TASK REQUIREMENTS
Extract and copy out exactly, in the material below, the lines from the one containing "What do you see at coordinates (132, 392)" through the one containing "The image size is (1540, 1136).".
=====
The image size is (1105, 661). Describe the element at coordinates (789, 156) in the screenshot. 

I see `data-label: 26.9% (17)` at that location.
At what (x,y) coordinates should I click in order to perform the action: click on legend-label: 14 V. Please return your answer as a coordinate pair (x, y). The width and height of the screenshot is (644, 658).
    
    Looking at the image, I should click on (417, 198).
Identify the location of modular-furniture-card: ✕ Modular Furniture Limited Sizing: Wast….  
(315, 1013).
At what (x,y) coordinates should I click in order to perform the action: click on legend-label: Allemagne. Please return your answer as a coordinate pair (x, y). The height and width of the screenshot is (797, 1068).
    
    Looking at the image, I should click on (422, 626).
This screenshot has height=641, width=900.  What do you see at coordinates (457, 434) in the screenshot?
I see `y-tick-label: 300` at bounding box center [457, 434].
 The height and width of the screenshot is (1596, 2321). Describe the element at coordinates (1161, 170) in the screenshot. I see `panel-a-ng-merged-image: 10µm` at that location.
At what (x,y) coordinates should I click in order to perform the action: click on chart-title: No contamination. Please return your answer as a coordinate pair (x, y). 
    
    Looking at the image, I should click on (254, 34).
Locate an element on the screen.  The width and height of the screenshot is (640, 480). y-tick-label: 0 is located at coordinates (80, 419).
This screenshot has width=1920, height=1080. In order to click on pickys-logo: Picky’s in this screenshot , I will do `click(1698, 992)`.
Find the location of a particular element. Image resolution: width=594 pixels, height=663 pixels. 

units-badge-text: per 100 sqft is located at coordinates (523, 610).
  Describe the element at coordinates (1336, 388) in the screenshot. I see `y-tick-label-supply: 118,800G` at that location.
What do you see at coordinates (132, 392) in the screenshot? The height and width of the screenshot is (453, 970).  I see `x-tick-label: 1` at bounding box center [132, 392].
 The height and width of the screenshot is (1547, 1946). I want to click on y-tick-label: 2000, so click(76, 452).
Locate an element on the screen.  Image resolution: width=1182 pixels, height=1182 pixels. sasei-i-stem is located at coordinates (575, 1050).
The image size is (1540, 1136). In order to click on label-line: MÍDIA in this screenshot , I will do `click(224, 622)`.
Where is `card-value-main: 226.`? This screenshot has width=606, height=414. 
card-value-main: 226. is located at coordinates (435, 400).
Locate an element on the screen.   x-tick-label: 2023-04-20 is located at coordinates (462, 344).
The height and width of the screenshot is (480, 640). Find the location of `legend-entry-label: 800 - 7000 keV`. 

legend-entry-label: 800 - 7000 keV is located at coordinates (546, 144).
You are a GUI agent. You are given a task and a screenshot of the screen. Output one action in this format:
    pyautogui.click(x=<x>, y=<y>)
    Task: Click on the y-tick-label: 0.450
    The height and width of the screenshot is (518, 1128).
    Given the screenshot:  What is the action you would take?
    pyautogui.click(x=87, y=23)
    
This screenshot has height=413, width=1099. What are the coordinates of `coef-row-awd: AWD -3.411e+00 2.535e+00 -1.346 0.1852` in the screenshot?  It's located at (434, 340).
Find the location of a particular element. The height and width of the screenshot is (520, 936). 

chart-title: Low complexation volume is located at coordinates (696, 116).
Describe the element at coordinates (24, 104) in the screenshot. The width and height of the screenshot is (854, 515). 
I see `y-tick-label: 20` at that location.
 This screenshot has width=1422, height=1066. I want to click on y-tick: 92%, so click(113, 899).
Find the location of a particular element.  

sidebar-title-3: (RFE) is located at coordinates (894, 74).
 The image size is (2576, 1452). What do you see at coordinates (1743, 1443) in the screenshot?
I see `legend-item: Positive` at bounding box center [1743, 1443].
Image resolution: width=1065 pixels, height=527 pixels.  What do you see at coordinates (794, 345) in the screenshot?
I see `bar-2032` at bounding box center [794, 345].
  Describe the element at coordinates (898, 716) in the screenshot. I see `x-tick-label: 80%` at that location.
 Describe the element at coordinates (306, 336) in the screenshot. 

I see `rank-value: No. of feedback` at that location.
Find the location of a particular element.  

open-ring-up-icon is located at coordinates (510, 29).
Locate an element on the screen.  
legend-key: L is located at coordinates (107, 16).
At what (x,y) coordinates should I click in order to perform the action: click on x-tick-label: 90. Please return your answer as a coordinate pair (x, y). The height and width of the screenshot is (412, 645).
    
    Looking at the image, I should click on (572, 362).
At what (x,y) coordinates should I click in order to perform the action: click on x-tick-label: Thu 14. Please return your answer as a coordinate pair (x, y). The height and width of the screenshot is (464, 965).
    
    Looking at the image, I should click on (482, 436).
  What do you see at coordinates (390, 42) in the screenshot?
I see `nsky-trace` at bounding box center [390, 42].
=====
OUTPUT BELOW
What do you see at coordinates (132, 392) in the screenshot? The height and width of the screenshot is (453, 970).  I see `x-tick-label: 1` at bounding box center [132, 392].
 The height and width of the screenshot is (1547, 1946). I want to click on y-tick-label: 2000, so click(76, 452).
Locate an element on the screen.  Image resolution: width=1182 pixels, height=1182 pixels. sasei-i-stem is located at coordinates (575, 1050).
The image size is (1540, 1136). In order to click on label-line: MÍDIA in this screenshot , I will do `click(224, 622)`.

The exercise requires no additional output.